**SOURCE EXTRACT**
Sunday, November 16, 2008

Of Subs and Spaceships

During my recent trip to San Diego, I had the opportunity to tour the B-39, an old Russian Foxtrot submarine that was once involved in the Cuban Missile Crisis. Actually, my admission to the San Diego Maritime Museum allowed me access to the HMS Surprise, the sailing vessel used in the movie Master and Commander: Far Side of the World (with Russell Crowe), the Berkeley a large and very impressive ferry, the Medea, a luxury steam sailing yacht, and the Star of India, another tall ship with a long history as the world's oldest active ship.

But I made a B-line for B-39, leaving poor David in my wake. My military officer/police chief spouse likes to read everything--all the plaques, commemorations, signs and notices. I'm more of a visual learner. I scan signs at points of interest, but I pretty much go for the hands-on experience. And I couldn't wait to get my hands on--and feet into--that sub.

I scoured the old diesel Foxtrot from bow-to-stern, examining hatches, instrumentation, torpedo tubes, the wardroom/medical clinic (nothing like eating dinner from a table used for operations, eh?), the radio room, officers and captains quarters (which were very miniscule and spartan), the sleeping berths or racks (well-named, since they were racks of cots four high, four end-to-end set into every available space along the bulkheads, behind machinery, or in the torpedo rooms), the emergency hatch, and the three heads (toilets) which were beyond basic. I paid special attention to how the boat was laid out and how space was used.

**ACTIONS TO TAKE**
1. List the four vessels other than the B-39 that the museum admission gave access to, according to the post about touring the submarine.
2. Say whether each statement agrees with the post about touring the submarine, and quote the words of the post that decide it.
(a) The B-39 was once involved in the Cuban Missile Crisis.
(b) The writer reads all the plaques and signs.
(c) The submarine had two heads.

**EXERCISE DATA**

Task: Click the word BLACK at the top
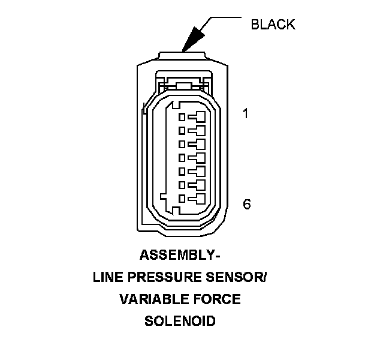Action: coord(273,25)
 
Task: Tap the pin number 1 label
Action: coord(245,113)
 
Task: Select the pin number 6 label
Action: coord(246,205)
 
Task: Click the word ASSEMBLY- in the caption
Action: coord(180,256)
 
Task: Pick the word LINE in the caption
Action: coord(107,277)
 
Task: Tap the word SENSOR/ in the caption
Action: coord(239,277)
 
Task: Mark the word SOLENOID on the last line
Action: coord(180,320)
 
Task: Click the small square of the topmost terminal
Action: coord(182,116)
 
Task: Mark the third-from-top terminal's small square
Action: coord(182,143)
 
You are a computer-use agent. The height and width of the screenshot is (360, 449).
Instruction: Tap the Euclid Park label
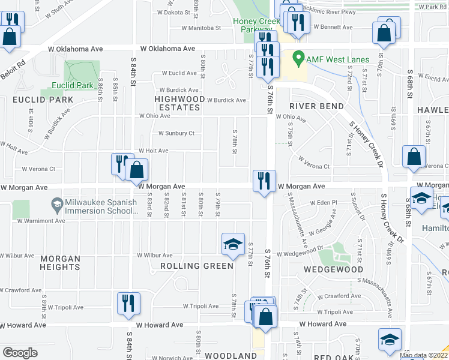73,85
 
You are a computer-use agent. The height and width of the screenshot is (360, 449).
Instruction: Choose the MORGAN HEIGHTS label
60,263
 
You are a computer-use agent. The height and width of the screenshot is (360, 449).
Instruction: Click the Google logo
20,353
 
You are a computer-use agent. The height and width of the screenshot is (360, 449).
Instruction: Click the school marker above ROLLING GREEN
233,245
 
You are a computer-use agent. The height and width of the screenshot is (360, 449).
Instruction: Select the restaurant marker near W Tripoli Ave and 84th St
128,304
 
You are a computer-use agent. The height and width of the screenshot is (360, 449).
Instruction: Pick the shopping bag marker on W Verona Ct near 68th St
414,158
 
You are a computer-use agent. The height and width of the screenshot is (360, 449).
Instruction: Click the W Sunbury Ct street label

**ANSWERS PER TASK**
1.
- HMS Surprise
- Berkeley
- Medea
- Star of India

2.
(a) Yes: "an old Russian Foxtrot submarine that was once involved in the Cuban Missile Crisis"
(b) No: "I scan signs at points of interest"
(c) No: "the three heads (toilets)"